What to do: Every record must be repeated exactly, with no omission.

....

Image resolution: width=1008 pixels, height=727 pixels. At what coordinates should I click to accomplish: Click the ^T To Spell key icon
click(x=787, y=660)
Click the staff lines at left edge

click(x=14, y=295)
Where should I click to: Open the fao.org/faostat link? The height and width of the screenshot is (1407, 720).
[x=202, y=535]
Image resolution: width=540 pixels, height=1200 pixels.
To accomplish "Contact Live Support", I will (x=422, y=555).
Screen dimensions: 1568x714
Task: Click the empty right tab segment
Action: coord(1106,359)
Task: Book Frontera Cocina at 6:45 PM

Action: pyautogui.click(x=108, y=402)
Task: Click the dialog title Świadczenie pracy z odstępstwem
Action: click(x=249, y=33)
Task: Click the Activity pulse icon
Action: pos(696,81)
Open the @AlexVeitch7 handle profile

....

Solution:
Image resolution: width=1008 pixels, height=727 pixels. At what coordinates should I click to accomplish: Click the ^T To Spell key icon
click(x=787, y=660)
Click the staff lines at left edge

click(x=14, y=295)
Where should I click to: Open the fao.org/faostat link? The height and width of the screenshot is (1407, 720).
[x=202, y=535]
Image resolution: width=540 pixels, height=1200 pixels.
To accomplish "Contact Live Support", I will (x=422, y=555).
Screen dimensions: 1568x714
Task: Click the empty right tab segment
Action: coord(1106,359)
Task: Book Frontera Cocina at 6:45 PM

Action: pyautogui.click(x=108, y=402)
Task: Click the dialog title Świadczenie pracy z odstępstwem
Action: click(x=249, y=33)
Task: Click the Activity pulse icon
Action: pos(696,81)
Open the @AlexVeitch7 handle profile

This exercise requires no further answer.